Extracted data:
+===+
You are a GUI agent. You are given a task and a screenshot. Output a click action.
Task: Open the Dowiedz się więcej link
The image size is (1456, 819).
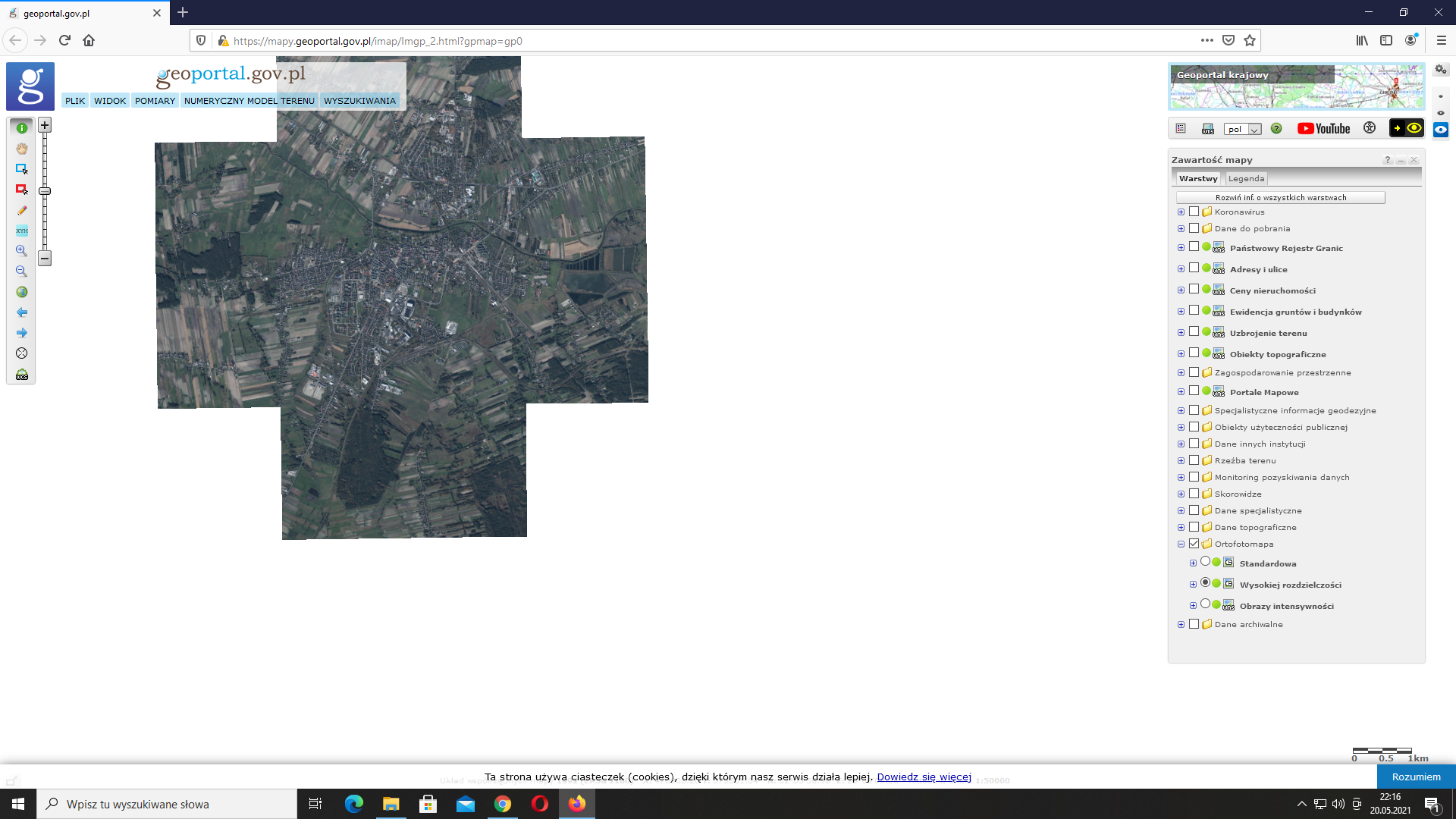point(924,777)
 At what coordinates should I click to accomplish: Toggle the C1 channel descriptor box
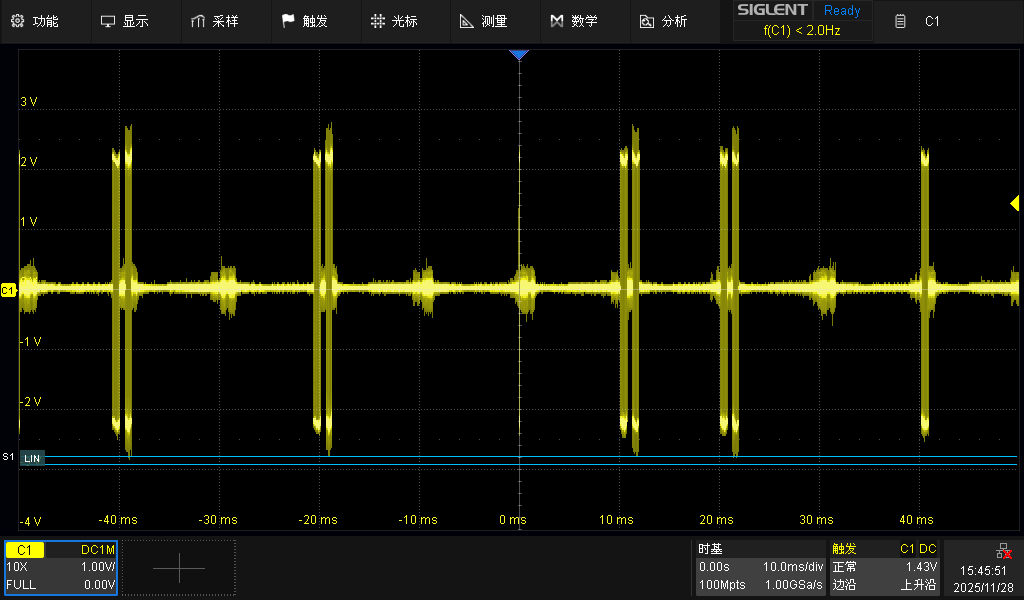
+===+
Brief: Could you lay out every line of the listing above as a numbered list, skipping blank lines and leaving the pictures out?

Solution to this problem:
1. You are a GUI agent. You are given a task and a screenshot. Output a click action.
2. Task: Open the Dowiedz się więcej link
3. The image size is (1456, 819).
4. point(924,777)
5.  At what coordinates should I click to accomplish: Toggle the C1 channel descriptor box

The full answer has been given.